Data Ingestion
The data ingestion process lays the foundation for big data analytics. This guide will introduce the ingestion process and how these workflows fit within an open data lakehouse architecture.
Data ingestion vs data integration
Ingestion comes before data integration, bringing data from different sources into a central repository like a data lakehouse. This data remains in the original format of its source, whether the clickstreams of an e-commerce platform or sales data from operational apps.

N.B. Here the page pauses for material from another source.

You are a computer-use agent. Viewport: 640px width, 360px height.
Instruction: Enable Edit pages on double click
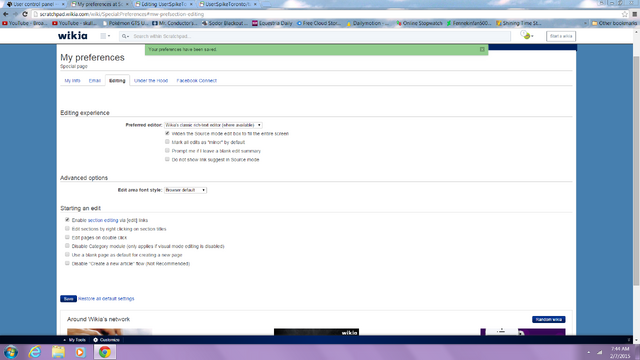click(67, 237)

Integration transforms this landed data to make it more suitable for use. It may address data quality issues, apply consistent data formats across data from various sources, or aggregate data to meet business requirements.
Data ingestion vs ETL
Extract, transform, and load (ETL) and extract, load, and transform (ELT) pipelines are data transformation methods used in the integration stage. Left in their raw state, ingested data from different source systems are too inconsistent for end users to analyze without significant help from data engineers. ETL and ELT pipelines introduce order to make data sets more usable. For example, a pipeline may apply a consistent schema to unstructured data. These pipelines may also transform data to improve data quality, provide enriched metadata, and more.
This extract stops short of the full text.